## Given request:
Can you copy the records starting at the line that contains "The height and width of the screenshot is (521, 675)." and ending after the line that contains "click(16, 79)", leaving every line unchanged except that each click coordinate in the answers is multiplied by 2.2 and rounded to a whole number, with halves rounded up?

Item coordinate data:
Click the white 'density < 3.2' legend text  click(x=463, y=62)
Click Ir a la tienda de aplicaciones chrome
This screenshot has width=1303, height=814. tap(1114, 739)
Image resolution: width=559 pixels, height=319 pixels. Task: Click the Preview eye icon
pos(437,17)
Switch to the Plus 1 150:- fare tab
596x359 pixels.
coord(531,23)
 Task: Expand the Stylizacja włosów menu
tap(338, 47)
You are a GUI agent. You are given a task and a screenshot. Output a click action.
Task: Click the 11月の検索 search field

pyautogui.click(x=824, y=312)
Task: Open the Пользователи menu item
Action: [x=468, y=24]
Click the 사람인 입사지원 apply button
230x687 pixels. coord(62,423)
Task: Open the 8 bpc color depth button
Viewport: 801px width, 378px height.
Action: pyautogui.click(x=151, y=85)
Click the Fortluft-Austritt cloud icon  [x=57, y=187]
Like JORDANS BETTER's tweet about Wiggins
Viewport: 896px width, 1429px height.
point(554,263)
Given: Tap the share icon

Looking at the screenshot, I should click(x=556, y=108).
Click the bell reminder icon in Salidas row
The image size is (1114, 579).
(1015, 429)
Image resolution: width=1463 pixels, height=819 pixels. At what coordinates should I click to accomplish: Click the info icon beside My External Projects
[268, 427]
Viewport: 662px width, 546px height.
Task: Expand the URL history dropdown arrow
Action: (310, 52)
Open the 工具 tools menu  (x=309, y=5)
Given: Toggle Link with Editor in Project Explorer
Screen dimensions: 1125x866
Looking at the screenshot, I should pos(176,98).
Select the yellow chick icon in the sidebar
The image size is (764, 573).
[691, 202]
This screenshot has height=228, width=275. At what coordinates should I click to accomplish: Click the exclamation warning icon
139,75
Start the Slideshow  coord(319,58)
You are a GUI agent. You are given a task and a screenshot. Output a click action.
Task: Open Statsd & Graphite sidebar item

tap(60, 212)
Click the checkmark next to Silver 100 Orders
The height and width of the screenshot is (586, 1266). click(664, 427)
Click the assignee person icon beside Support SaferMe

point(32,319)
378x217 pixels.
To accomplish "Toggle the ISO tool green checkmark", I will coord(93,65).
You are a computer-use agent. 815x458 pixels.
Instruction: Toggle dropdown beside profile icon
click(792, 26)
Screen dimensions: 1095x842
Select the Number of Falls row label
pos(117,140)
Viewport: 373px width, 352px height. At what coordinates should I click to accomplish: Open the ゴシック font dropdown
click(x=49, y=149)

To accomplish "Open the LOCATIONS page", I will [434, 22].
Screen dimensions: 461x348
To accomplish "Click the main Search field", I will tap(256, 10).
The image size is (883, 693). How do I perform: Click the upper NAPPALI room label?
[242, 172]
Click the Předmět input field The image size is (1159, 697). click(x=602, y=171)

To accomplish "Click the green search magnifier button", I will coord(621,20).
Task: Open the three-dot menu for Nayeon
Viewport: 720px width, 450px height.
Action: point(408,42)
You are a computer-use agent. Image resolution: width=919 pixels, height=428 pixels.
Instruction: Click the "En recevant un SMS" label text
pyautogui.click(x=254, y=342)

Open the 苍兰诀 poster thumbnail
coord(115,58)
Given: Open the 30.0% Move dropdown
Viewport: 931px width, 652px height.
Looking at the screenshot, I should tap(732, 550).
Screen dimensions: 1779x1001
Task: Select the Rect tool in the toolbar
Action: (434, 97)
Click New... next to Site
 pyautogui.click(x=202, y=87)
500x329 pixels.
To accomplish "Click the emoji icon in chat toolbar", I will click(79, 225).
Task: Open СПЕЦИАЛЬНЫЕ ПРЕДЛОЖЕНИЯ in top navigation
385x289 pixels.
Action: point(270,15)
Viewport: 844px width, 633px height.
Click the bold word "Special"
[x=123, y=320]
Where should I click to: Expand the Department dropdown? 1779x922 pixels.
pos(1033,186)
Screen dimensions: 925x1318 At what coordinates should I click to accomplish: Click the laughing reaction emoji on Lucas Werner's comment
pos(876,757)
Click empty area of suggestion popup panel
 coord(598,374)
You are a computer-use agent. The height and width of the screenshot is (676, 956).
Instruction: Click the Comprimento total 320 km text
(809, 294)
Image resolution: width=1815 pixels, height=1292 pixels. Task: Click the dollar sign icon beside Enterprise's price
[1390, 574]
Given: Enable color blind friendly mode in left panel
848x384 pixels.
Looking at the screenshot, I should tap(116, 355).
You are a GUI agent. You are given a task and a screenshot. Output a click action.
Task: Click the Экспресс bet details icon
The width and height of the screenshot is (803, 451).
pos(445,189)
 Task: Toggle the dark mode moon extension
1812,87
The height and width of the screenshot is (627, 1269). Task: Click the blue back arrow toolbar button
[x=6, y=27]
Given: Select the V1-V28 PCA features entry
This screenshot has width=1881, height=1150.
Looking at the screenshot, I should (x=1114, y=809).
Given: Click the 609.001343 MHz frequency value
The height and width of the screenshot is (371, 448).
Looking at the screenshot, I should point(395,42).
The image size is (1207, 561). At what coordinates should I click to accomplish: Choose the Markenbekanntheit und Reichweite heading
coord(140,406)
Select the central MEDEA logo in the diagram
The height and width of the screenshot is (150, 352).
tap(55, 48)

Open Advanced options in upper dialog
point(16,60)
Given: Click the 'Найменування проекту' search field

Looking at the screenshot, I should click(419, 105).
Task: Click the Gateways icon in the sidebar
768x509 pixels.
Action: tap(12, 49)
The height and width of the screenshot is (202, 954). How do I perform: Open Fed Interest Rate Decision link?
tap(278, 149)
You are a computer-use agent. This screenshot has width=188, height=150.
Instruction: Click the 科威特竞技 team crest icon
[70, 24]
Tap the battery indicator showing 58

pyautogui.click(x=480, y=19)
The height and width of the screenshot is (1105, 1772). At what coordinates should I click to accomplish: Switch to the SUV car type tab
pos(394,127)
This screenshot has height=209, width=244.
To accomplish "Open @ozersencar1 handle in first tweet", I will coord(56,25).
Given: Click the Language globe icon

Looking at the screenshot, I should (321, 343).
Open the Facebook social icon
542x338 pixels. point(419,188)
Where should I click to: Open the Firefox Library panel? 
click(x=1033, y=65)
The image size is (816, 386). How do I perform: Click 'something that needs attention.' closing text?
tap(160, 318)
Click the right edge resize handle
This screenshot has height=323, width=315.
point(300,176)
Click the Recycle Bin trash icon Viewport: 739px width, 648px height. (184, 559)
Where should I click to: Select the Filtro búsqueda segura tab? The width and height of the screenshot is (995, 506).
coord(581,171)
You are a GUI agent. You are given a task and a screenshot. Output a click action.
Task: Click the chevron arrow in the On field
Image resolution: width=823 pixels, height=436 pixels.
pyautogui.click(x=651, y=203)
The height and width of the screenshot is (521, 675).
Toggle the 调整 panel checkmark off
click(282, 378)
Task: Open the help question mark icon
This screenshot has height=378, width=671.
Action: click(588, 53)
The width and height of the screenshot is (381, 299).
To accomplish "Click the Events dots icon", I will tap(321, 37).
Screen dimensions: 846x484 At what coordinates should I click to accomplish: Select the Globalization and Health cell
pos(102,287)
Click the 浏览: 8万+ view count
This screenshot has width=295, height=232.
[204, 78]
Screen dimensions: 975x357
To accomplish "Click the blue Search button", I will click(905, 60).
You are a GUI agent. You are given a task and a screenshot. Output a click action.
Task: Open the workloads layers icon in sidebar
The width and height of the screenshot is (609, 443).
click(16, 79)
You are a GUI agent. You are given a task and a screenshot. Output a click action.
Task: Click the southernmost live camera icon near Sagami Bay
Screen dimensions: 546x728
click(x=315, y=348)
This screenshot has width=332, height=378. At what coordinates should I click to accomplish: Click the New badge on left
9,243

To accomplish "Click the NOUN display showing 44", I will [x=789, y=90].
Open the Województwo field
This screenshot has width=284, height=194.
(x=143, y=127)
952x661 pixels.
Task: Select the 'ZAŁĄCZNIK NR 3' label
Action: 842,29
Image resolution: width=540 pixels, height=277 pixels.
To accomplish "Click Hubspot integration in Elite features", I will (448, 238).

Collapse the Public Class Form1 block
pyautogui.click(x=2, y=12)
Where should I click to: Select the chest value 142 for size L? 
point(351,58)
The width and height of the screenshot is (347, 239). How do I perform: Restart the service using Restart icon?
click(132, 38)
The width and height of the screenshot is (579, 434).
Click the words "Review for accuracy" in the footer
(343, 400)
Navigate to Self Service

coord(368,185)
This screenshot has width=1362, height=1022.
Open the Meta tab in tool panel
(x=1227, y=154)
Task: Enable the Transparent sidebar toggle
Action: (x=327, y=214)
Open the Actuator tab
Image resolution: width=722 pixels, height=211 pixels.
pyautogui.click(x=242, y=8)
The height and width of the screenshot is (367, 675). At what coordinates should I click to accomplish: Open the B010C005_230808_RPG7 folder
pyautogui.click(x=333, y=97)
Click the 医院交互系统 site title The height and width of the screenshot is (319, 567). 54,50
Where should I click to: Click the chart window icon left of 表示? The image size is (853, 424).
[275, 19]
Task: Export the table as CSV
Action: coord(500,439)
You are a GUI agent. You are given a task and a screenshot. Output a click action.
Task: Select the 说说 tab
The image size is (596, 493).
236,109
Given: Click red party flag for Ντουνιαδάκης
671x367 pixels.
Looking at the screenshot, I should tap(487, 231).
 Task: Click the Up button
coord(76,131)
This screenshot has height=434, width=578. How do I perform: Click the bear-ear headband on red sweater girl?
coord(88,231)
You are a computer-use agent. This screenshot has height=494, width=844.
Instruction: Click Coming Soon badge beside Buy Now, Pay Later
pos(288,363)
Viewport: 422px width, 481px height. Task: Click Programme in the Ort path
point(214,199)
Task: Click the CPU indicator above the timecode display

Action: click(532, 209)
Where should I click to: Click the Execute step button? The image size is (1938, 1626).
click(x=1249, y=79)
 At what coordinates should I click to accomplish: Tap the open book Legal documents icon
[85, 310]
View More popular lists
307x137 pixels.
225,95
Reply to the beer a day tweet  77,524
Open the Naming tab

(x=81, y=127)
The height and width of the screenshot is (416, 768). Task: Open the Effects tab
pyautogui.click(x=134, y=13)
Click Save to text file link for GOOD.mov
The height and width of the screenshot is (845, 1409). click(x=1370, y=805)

## Result of this exercise:
The height and width of the screenshot is (521, 675).
Toggle the 调整 panel checkmark off
click(620, 832)
Task: Open the help question mark icon
This screenshot has height=378, width=671.
Action: click(1294, 117)
The width and height of the screenshot is (381, 299).
To accomplish "Click the Events dots icon", I will tap(706, 81).
Screen dimensions: 846x484 At what coordinates should I click to accomplish: Select the Globalization and Health cell
pos(224,631)
Click the 浏览: 8万+ view count
This screenshot has width=295, height=232.
[449, 172]
Screen dimensions: 975x357
To accomplish "Click the blue Search button", I will click(1991, 132).
You are a GUI agent. You are given a task and a screenshot. Output a click action.
Task: Open the workloads layers icon in sidebar
The width and height of the screenshot is (609, 443).
click(35, 174)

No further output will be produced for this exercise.